■ INSTRUCTIONS TO FOLLOW ■
What you return should be the full listing, copied exactly and stripped of its pictures.

■ RECORDS TO USE ■
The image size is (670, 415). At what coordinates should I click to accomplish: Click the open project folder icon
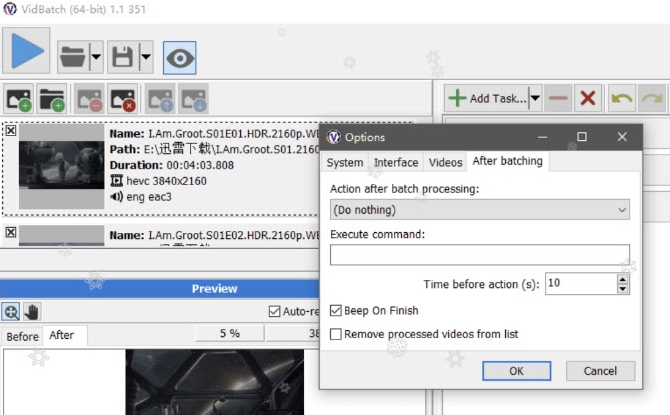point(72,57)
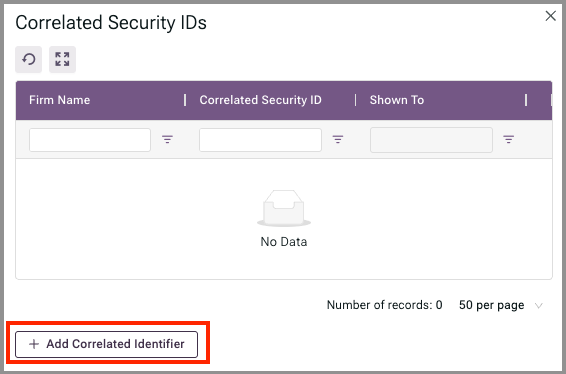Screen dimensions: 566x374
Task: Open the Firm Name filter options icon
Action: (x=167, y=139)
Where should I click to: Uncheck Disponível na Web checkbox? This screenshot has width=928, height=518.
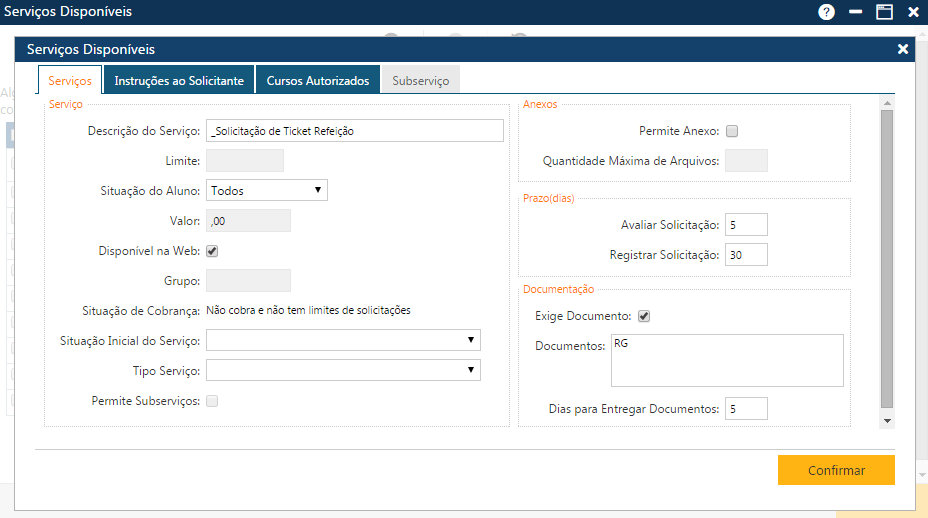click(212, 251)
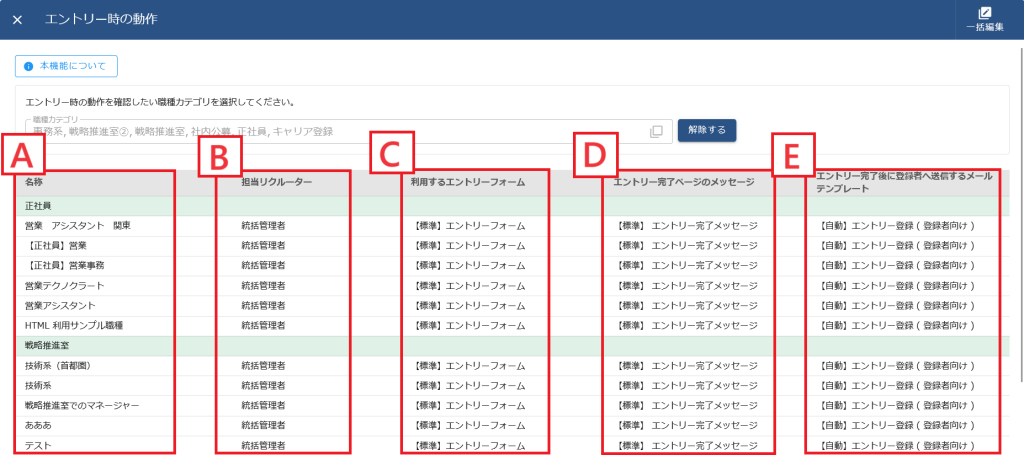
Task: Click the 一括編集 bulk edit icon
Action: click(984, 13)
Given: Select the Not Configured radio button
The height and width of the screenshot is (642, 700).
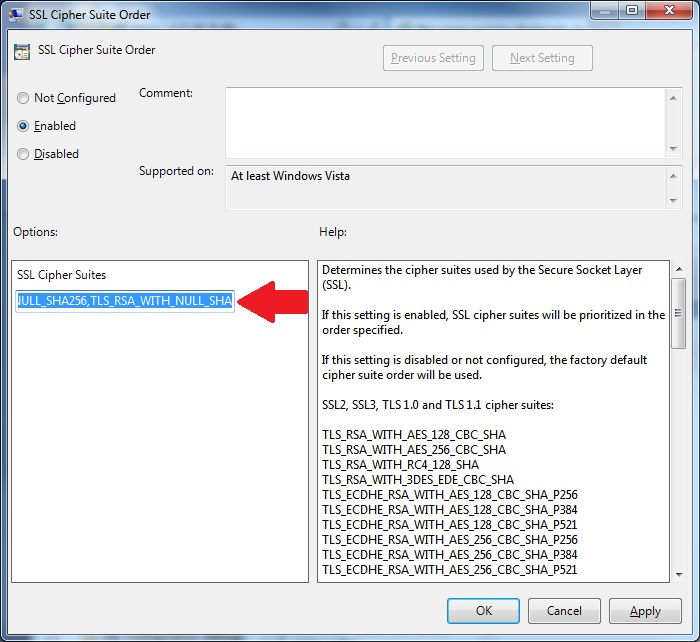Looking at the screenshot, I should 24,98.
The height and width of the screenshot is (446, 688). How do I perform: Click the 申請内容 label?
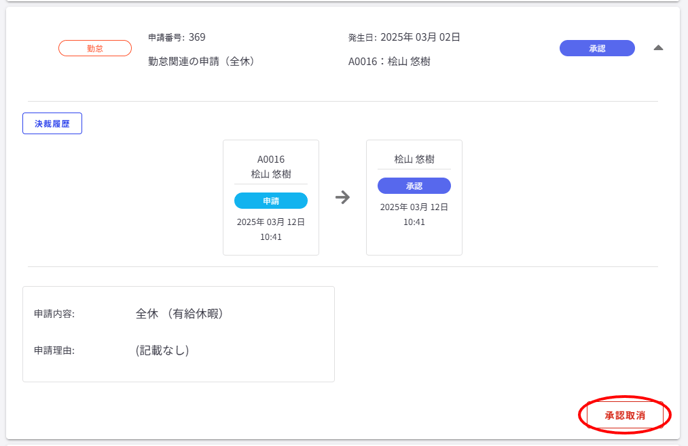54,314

■ RESPONSE BOX ■
The image size is (670, 415). At what coordinates should I click to accomplish: Click the open project folder icon
point(72,57)
Screen dimensions: 566x374
Task: Open the Firm Name filter options icon
Action: (x=167, y=139)
Where should I click to: Uncheck Disponível na Web checkbox? This screenshot has width=928, height=518.
click(212, 251)
Task: Click the 一括編集 bulk edit icon
Action: click(984, 13)
Given: Select the Not Configured radio button
The height and width of the screenshot is (642, 700).
Looking at the screenshot, I should 24,98.
The height and width of the screenshot is (446, 688). How do I perform: Click the 申請内容 label?
54,314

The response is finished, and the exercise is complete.